Codara Summary
Sachverhalt, Spruch und rechtliche Beurteilung – kompakt zusammengefasst.
Das Bundesfinanzgericht hat durch die Richterin***Ri*** in der Beschwerdesache ***Bf1***, ***Bf1-Adr***, vertreten durch ***19*** über die Beschwerde vom 10. Juli 2025 gegen den Bescheid des ***FA*** vom 3. Juli 2025 betreffend Umsatzsteuer 2024 zu Recht erkannt:
I. Die Beschwerde wird als unbegründet abgewiesen. Der angefochtene Bescheid wird abgeändert.
Die Bemessungsgrundlagen und die Höhe der festgesetzten Abgabe sind dem beigeschlossenen Berechnungsblatt zu entnehmen und bilden einen Bestandteil des Spruches dieses Erkenntnisses.
II. Gegen dieses Erkenntnis ist eine ordentliche Revision an den Verwaltungsgerichtshof nach Art. 133 Abs. 4 Bundes-Verfassungsgesetz (B-VG) nicht zulässig.
I. Verfahrensgang:
1. Die Beschwerdeführerin (Bf) eine Wohnungseigentumsgemeinschaft übermittelte der Abgabenbehörde am 27.05.2025 die Umsatzsteuererklärung für das Jahr 2024. In dieser wurden die steuerpflichtigen Umsätze (Kennzahl 000) mit € 21.710,99 bekanntgegeben und € 6.907,64 den 20 %- igen und € 14.803,35 den 10 %- igen Umsätzen (Kennzahlen 022 und 029) zugeordnet. An Vorsteuern wurde ein Betrag von € 1.520,05 geltend gemacht. Die Umsatzsteuerzahllast wurde mit € 4.381,93 ausgewiesen.
2. Mit Ausfertigungsdatum 03.07.2025 wurde ein mit der angeführten Umsatzsteuererklärung übereinstimmender Umsatzsteuerbescheid 2024 erlassen.
3. Gegen den genannten Bescheid wurde mit Eingabe vom 10.07.2026 fristgerecht Beschwerde erhoben und ausgeführt, aufgrund einer Versicherungsvergütung (Gebäudeversicherung) sei im Jahr 2024 ein positives Aufwands-Umsatzsteuer-Ergebnis erzielt worden. Die Zahlung des dazugehörigen Aufwandes werde 2025 versteuert. Die korrekte Umsatzsteuererklärung 2024 und weitere Beilagen würden übermittelt. In der (korrigierten) Umsatzsteuererklärung wurden die Kennzahlen 000, 022 und 029 jeweils mit € 0,00 bekannt gegeben. An Vorsteuern (Kennzahl 060) wurde ein Betrag von € 1.520,05 und an sonstigen Berichtigungen (Kennzahl 090) ein Betrag von - € 2.861,85 ausgewiesen (Gesamtgutschrift € 4.381,91).

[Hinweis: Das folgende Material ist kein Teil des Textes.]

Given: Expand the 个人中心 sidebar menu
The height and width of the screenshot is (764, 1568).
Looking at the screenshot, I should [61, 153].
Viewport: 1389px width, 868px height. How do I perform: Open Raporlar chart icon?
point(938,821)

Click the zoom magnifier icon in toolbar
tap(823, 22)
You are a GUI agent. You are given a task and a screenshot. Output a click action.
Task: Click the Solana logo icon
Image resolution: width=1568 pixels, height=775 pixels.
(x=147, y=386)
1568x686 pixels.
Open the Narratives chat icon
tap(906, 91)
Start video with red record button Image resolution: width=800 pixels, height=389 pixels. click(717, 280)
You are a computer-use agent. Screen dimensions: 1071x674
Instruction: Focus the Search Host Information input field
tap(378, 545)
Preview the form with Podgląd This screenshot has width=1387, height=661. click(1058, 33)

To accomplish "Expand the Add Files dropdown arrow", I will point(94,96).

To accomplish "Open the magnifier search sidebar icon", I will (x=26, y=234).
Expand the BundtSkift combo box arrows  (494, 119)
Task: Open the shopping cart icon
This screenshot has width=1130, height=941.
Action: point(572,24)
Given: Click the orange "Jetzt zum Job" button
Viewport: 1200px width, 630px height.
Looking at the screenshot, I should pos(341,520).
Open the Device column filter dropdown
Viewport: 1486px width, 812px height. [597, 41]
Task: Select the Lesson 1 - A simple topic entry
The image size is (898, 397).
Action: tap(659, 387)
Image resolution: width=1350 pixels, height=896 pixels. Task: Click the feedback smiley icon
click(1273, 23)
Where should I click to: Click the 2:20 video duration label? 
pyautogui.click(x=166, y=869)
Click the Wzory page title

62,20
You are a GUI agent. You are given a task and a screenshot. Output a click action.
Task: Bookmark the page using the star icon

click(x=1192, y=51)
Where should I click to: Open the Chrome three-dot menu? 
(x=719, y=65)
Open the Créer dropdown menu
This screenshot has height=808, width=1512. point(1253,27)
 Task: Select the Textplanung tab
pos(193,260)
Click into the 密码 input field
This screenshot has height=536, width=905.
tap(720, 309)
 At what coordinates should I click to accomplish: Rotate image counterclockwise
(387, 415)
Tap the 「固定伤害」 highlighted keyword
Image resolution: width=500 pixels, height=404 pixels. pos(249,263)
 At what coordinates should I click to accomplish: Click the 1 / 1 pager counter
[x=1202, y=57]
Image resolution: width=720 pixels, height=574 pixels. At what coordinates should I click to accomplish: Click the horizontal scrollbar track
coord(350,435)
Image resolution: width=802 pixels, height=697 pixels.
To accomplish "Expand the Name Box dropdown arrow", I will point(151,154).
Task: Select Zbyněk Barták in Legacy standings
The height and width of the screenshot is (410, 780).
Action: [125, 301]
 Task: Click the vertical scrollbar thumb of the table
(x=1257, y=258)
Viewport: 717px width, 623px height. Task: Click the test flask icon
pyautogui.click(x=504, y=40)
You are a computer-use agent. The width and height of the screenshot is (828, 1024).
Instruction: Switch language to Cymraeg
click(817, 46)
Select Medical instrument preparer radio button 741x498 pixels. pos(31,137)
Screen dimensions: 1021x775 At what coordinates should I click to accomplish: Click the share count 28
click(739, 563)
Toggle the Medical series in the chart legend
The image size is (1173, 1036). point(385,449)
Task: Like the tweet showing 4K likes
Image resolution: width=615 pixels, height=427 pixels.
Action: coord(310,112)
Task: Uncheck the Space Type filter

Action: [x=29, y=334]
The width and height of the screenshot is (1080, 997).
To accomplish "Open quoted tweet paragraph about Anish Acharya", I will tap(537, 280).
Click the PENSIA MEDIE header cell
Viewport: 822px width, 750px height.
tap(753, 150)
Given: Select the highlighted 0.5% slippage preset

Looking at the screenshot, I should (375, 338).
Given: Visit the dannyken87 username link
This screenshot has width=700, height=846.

4. In der abweisenden Beschwerdevorentscheidung vom 28.07.2025 wurde ausgeführt, eine Abänderung des Bescheides sei nicht möglich, da es sich bei der Vergütung der Gebäudeversicherung um einen nicht steuerbaren Umsatz handle, weshalb keine Änderung der Besteuerungsgrundlagen erfolgen könne.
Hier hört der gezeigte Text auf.